Chronic pain is remarkably common after major surgery, occurring after 15 percent of hernial repairs and up to 50 percent of mastectomies, for example. Various biological factors can change the sensitivity of pain receptors or how the nervous system processes their input, but the biological causes of chronic hypersensitivity to pain have remained mysterious. Looking for genes that might play a role, pain researcher Clifford Woolf of Harvard Medical School and his colleagues scanned for gene activity in rats given sciatic nerve injuries. They found a conspicuous uptick in the activity of several genes all involved in producing tetrahydrobiopterin (BH4), a chemical assistant to enzymes that manufacture nitric oxide and several neurotransmitters.
One of the more active genes encoded an enzyme called GTP cyclohydrolase (GCH1). Tellingly, when the researchers injected mice with an inhibitor of GCH1, the animals went from exhibiting signs of chronic pain to displaying normal pain responses, whereas injections of BH4 made the mice much more sensitive to pain, according to a paper published online October 22 in Nature Medicine.

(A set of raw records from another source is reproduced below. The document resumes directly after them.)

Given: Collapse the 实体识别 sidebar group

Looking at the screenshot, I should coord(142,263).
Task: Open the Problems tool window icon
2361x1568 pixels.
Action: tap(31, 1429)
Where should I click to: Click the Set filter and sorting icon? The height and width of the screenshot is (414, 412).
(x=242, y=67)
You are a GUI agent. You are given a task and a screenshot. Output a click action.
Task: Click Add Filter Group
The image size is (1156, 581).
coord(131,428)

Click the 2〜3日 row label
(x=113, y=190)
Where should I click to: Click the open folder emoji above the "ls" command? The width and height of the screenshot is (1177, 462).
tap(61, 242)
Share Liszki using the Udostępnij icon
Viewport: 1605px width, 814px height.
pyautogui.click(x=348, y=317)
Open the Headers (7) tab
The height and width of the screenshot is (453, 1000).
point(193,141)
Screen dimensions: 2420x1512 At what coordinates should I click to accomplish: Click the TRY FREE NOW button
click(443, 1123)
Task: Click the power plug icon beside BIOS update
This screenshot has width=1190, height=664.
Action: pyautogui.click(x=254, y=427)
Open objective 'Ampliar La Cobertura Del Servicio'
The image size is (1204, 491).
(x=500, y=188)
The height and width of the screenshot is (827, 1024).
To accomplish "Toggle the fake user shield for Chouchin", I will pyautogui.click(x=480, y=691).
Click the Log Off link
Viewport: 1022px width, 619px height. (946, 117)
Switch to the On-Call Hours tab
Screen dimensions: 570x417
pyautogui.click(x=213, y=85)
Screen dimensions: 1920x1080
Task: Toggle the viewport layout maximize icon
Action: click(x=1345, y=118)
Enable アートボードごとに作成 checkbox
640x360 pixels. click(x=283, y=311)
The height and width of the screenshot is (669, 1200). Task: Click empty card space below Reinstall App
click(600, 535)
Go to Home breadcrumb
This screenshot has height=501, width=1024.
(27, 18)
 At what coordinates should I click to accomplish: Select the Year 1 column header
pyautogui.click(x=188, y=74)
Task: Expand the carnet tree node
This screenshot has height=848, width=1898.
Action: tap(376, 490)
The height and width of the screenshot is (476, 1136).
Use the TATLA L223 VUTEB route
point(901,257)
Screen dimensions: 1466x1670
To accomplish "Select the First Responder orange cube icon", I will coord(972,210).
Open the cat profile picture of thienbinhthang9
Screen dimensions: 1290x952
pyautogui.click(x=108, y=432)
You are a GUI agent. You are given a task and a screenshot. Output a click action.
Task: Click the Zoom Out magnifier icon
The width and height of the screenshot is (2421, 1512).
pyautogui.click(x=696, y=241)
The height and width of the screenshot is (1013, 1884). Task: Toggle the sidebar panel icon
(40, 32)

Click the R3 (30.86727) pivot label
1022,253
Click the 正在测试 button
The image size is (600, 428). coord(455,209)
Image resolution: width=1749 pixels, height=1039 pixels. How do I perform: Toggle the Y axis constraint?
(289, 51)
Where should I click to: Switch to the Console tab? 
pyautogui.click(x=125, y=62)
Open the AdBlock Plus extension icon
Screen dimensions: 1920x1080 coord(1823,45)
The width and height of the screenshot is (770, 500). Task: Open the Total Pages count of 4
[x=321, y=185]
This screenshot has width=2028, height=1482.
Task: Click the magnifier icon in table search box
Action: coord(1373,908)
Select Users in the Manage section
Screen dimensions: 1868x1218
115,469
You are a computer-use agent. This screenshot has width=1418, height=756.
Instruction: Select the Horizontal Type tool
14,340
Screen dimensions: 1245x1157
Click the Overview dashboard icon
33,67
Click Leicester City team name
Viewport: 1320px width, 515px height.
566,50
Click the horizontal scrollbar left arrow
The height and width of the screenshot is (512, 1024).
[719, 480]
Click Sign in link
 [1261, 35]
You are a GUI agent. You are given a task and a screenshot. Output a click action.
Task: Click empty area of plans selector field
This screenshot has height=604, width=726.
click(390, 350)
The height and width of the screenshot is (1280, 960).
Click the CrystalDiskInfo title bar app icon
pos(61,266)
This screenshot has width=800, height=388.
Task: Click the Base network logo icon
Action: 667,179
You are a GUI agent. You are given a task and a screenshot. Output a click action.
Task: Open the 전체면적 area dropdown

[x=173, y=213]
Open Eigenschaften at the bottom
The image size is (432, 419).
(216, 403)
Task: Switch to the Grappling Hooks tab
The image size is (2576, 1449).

The gch1 gene turns up in human pain, too. In a study of surgical disk removal for back pain, those with one copy of a gch1 variant--30 percent of the total--reported less frequent pain after surgery, the group found. Three percent of those studied had two copies of the variant and were at even lower risk for chronic pain. Similarly, in studies of temporary pain, people were less sensitive to pinches, heat and pressure if they possessed one or two copies of the gch1 variant. The protective variant becomes more active when chemically stimulated, suggesting that it kicks in after nerve damage and inflammation, and seems to work by influencing nitric oxide synthesis, the researchers report. "We really think we've uncovered a completely novel pathway with a novel regulator of pain," says Woolf, who founded a biotech to find inhibitors of the GCH1 enzyme. About 30 percent of people overall have the variant gene, he notes.
"The authors have done an elegant piece of work," says pain researcher Michael Salter of the University of Toronto. Linking the GCH1 enzyme to pain "is unprecedented and represents a marked shift in our understanding," he says. Applying the finding will require a lot of work, he cautions, but he adds that "this provides the basis for exploring entirely new types of drug therapies for pain in humans" and may eventually make it possible to tailor pain treatment to the individual.